Taking the Next Steps with Virtualization

Whether your organization is new to virtualization or you’ve been deploying it for years, the reality is that virtualization is a technology that should be a strategic part of your business, now and in the future. What are the use cases driving virtualization’s growth, and what are the important considerations – including hardware and software platforms – that will help you make the most successful choices moving forward? This paper addresses these critical issues, emphasizing opportunities in environments using Microsoft® Hyper-V® Server 2008.

Introduction
Virtualization has become mainstream. More than 90 percent of midsize and large businesses have implemented virtualization at some level, according to research conducted by CDW in 2010. However, while many organizations have implemented virtualization, there is still tremendous room for growth. In the CDW survey, respondents said roughly a third of their total server infrastructure consisted of virtualized servers. Virtualization deployment will continue to grow dramatically, fueled by a variety of factors, including continued use of virtualization to support consolidation efforts; growth of virtualization use in mission-critical applications and workloads; growth in virtualization among small and midsize organizations; successful deployment of virtualization as a strategic initiative to enhance business agility; and virtualization as the foundation for next-generation cloud computing services. IDC has predicted that the compound rate of growth in servers for virtualization will be more than double the growth of the overall server market through 2014.

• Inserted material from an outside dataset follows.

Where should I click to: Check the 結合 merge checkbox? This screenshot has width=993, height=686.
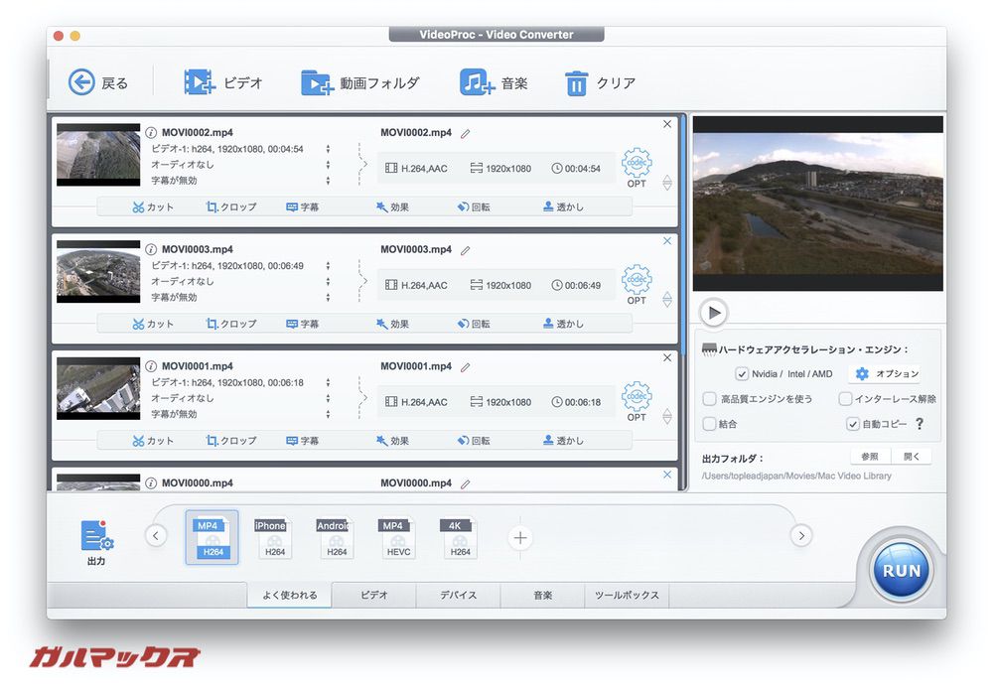click(710, 424)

Virtualization is not only here to stay, but it will continue to be one of the most critical initiatives for IT organizations in businesses of all sizes. As IT decision-makers go through the process of determining how virtualization can be deployed more thoroughly and strategically within their organizations, these are some of the key points they will need to address:

  1. What are your ultimate goals with virtualization? Are you content with some of the traditional benefits of virtualization, such as consolidation, or is your “head in the cloud?”
  2. Which workloads and applications will you be virtualizing, and why?
  3. Is your organization ready to virtualize mission-critical applications?
  4. Which virtualization software platform(s) are you considering or using?
  5. Have you thought about your virtualization platform from a strategic perspective – in other words, have you considered how virtualization ties into your existing server environment today and how it will tie into your possible transition to the cloud in the future?
  6. Which hardware solutions and platforms will deliver the best performance, scalability, ROI and the overall best chance of a successful deployment?

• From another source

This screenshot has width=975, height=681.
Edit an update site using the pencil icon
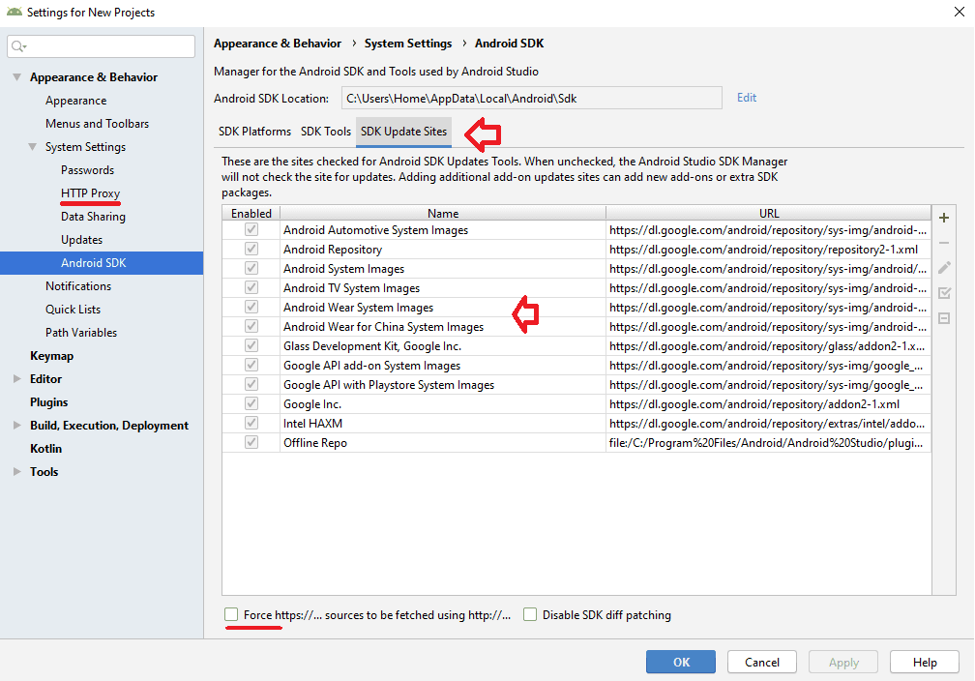click(944, 268)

Wherever you are now, and whatever your rationale is for moving forward with virtualization, choosing the right virtualization platforms – hardware and software – will be among the most critical decisions you will be making to secure your IT infrastructure investment for the future. The reality is that businesses of all shapes and sizes are looking at the benefits that can be delivered by virtualization, including the benefits of cloud computing which can enable increased agility, continuity, scalability and performance, while continuing to keep costs under control.